By the time law enforcement and amateur sleuths began connecting the dots, "Eve Sweet" had already executed her longest con yet: the pseudocide. In Part 3, we witness the three signature moves of a master liar exiting the stage.

Independent blockchain analyst "CipherHound" (a pseudonym) refused to accept the narrative. In Part 3’s most significant reveal, CipherHound traced the original scam wallet through a series of mixers (Tornado Cash alternatives) and found a pattern: on the same day Eve "escaped," a whale wallet labeled "0xSweetDrainer" sent 43.7 ETH ($142,000 at the time) to a KYC’ed exchange account in the Cayman Islands.

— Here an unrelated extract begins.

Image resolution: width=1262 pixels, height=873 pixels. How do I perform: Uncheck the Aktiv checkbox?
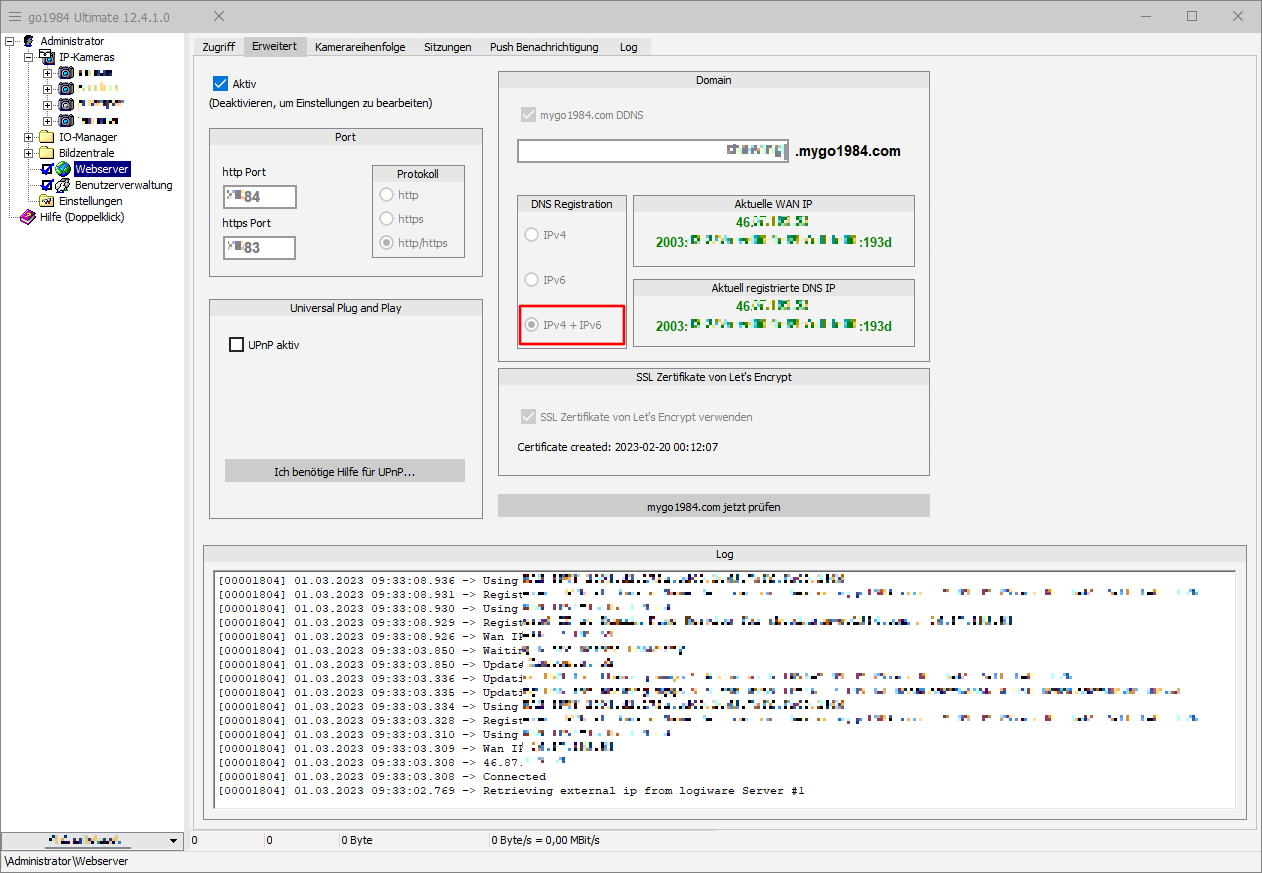pos(221,84)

The name on that account? Not Eve Sweet. But a 34-year-old former digital marketing manager from Vancouver named Marcus Thorne. eve sweet long con part 3

Two endings are possible in Part 3. The first is the slow fade: messages become sporadic. Excuses pile up (“I’m in a hospital in Malaysia, no signal”). Eventually, the profile is deleted. The second, more brutal method is the violent snap: one day, the victim receives a single message saying, “You were never enough. This was a job. Don’t contact me again.” Then—absolute zero. By the time law enforcement and amateur sleuths

If you are currently communicating with an “Eve Sweet” (or any similar high-empathy, long-distance romantic interest), ask these three questions: If all three answers point to fraud, you

If all three answers point to fraud, you are not in Part 3 yet. You are in Act II. Stop. Screenshot everything. Contact your bank. And do not—under any circumstance—send the “final payment.”